### DIRECTIONS FOR THIS TASK:
From the entries, copy every line that carries the string "blue".

### Records from a dataset:
▼

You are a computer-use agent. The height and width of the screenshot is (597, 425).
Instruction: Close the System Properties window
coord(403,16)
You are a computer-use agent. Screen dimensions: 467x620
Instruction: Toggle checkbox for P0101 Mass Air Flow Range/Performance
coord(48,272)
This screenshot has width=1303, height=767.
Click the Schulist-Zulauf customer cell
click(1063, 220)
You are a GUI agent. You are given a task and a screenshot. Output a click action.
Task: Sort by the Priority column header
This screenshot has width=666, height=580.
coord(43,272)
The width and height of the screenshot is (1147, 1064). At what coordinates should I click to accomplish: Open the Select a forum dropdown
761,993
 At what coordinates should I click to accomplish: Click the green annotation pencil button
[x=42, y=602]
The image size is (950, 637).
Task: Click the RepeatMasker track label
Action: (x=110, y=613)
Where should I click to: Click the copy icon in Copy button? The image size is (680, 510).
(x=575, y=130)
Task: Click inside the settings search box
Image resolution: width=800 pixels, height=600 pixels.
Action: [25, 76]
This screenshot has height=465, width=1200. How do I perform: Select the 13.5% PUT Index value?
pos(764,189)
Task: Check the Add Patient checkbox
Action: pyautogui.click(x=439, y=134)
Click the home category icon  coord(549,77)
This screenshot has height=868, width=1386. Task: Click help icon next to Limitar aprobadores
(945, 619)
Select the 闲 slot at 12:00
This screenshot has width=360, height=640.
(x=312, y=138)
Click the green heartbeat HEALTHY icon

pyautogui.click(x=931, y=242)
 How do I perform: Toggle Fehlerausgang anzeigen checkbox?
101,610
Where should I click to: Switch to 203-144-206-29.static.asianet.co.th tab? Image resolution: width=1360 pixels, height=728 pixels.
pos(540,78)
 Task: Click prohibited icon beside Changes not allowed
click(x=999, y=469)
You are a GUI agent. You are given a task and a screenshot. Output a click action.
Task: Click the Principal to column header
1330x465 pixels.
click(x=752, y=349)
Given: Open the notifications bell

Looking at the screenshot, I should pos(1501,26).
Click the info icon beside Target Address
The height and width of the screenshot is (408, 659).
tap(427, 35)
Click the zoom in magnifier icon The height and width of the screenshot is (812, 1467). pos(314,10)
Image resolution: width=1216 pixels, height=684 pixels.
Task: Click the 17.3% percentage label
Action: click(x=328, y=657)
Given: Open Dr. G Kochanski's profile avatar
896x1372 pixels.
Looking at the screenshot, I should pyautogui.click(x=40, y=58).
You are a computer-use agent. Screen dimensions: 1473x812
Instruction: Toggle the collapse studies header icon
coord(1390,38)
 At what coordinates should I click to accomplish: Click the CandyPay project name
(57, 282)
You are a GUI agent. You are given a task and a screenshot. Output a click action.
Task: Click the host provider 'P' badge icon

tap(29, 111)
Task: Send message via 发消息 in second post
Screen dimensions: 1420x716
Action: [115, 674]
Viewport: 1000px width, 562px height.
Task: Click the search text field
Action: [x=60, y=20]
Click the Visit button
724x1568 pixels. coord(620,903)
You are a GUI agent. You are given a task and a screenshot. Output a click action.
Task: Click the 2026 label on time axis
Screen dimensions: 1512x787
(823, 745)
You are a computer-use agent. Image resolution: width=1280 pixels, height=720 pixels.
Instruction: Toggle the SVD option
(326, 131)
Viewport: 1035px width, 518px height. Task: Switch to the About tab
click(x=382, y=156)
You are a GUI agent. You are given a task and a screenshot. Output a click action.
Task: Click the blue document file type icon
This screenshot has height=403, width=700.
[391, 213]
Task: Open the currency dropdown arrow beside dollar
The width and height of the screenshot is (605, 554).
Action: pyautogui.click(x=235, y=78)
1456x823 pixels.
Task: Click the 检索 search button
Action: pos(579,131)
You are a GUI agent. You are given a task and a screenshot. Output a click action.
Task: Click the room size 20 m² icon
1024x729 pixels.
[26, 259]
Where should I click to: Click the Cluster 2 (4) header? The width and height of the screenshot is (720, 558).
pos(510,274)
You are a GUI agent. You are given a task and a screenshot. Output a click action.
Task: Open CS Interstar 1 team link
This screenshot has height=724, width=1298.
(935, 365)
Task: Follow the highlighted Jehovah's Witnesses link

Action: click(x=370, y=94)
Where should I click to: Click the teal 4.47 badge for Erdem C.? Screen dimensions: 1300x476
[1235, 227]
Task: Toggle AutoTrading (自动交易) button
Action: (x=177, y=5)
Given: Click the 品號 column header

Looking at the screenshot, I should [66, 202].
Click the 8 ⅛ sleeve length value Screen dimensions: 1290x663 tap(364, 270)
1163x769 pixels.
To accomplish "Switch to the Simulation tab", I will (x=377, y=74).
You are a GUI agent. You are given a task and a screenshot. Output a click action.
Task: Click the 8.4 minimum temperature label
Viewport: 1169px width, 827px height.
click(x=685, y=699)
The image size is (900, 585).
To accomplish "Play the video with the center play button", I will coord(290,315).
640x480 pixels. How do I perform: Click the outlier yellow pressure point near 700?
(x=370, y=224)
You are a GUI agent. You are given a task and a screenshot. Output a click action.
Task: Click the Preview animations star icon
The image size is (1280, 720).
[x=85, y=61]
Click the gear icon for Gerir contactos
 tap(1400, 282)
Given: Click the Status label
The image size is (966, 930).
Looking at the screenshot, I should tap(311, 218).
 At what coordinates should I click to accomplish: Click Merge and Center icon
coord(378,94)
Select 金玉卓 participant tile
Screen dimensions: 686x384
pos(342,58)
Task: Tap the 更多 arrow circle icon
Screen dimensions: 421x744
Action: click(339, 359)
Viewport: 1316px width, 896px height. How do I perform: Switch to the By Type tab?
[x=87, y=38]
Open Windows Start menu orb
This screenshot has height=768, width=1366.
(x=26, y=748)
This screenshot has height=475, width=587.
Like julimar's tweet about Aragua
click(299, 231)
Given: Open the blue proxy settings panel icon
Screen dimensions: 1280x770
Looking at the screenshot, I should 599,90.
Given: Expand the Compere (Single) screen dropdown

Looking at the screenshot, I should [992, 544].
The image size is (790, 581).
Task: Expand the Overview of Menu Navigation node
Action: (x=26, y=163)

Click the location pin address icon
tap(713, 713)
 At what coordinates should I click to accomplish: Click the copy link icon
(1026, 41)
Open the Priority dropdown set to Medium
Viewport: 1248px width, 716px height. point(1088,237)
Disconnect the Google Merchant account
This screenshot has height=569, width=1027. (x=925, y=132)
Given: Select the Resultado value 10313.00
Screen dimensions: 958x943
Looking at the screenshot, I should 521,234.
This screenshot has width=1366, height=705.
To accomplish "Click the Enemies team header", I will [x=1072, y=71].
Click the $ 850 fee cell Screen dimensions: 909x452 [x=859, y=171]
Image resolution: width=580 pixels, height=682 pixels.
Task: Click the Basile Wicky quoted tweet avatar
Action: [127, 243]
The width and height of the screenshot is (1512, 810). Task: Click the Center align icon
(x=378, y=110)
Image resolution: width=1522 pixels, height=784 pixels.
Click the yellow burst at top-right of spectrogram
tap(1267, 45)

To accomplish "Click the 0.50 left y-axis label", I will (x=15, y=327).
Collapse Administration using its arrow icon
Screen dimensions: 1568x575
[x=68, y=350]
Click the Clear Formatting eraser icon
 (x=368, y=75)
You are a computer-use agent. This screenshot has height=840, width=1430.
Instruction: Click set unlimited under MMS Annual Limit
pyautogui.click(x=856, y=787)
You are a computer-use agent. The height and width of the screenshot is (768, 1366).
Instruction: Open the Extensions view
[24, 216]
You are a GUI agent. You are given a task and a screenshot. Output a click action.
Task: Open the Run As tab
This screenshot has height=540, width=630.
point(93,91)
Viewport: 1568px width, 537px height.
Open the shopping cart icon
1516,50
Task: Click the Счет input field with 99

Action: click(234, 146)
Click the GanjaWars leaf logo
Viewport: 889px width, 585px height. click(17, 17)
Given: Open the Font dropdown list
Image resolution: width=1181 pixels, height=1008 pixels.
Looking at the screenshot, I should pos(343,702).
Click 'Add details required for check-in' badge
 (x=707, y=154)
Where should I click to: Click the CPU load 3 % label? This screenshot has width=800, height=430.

▲

### YOUR SOLUTION:
Task: Click the blue document file type icon
Given: Open the blue proxy settings panel icon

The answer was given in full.